1) A search and replace function

Code:

STRING clipstr;
function searchAndReplace(str,searchstr,replacestr)
{
str_cpy(clipstr,str);
var foundat;
foundat = str_stri(clipstr,searchstr);

while(foundat)
{
str_trunc(str,str_len(clipstr)-foundat+1);
str_cat(str,replacestr);
str_clip(clipstr,foundat+str_len(searchstr)-1);
str_cat(str,clipstr);
foundat = str_stri(clipstr,searchstr);
}

}


Example:
mystring="could not read the file";
searchAndReplace(mystring,"read","LOAD");
//mystring now is: "could not LOAD the file";






2) The 'special characters' trick

Code:

// ...somewhere in your text loading function
file_str_read(mystring);
searchAndReplace(mystring,"\\n","\n"); //replaces "\n" with linefeeds in the string
text.string[0] = mystring;




Explanation: special characters are converted directly in C-Script.

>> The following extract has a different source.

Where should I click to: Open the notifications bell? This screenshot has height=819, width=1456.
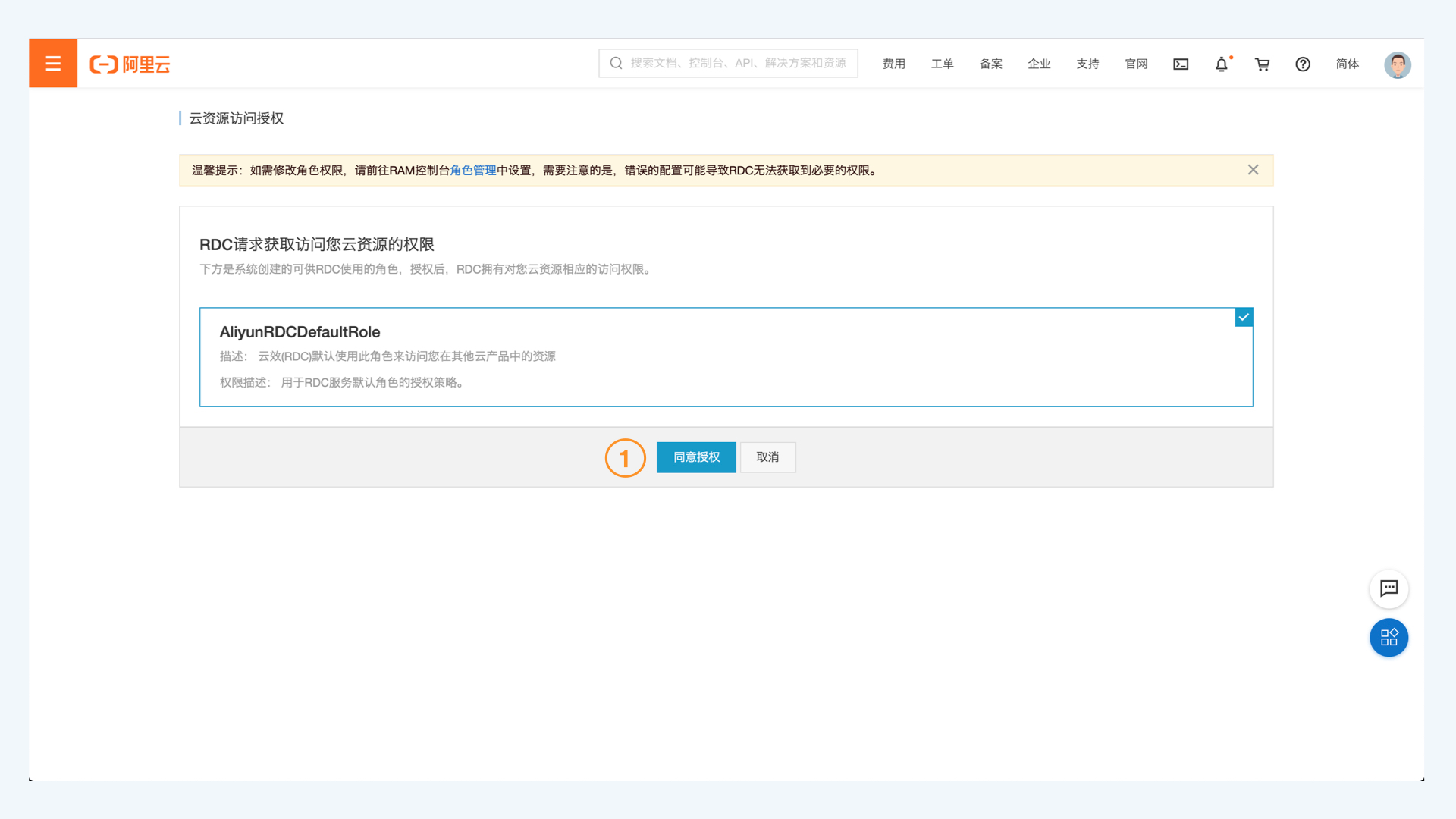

When you code:
STRING mystring = "Multi \n Line";
You are not putting a real '\n' in the string. The engine replaces the \n for a linefeed.

The same works inverse: if your text file contains "Multi \n Line", the engine doesn't see a linefeed, but a backslash and a 'n'. Thus, you must scan the text looking for a backslash and a 'n' and replacing that by a linefeed.

The special character for backslash is "\\".
So, if you search for "\\n" and replace it by "\n", you are asking "search the text for a backslash followed by 'n' and replace them by a linefeed".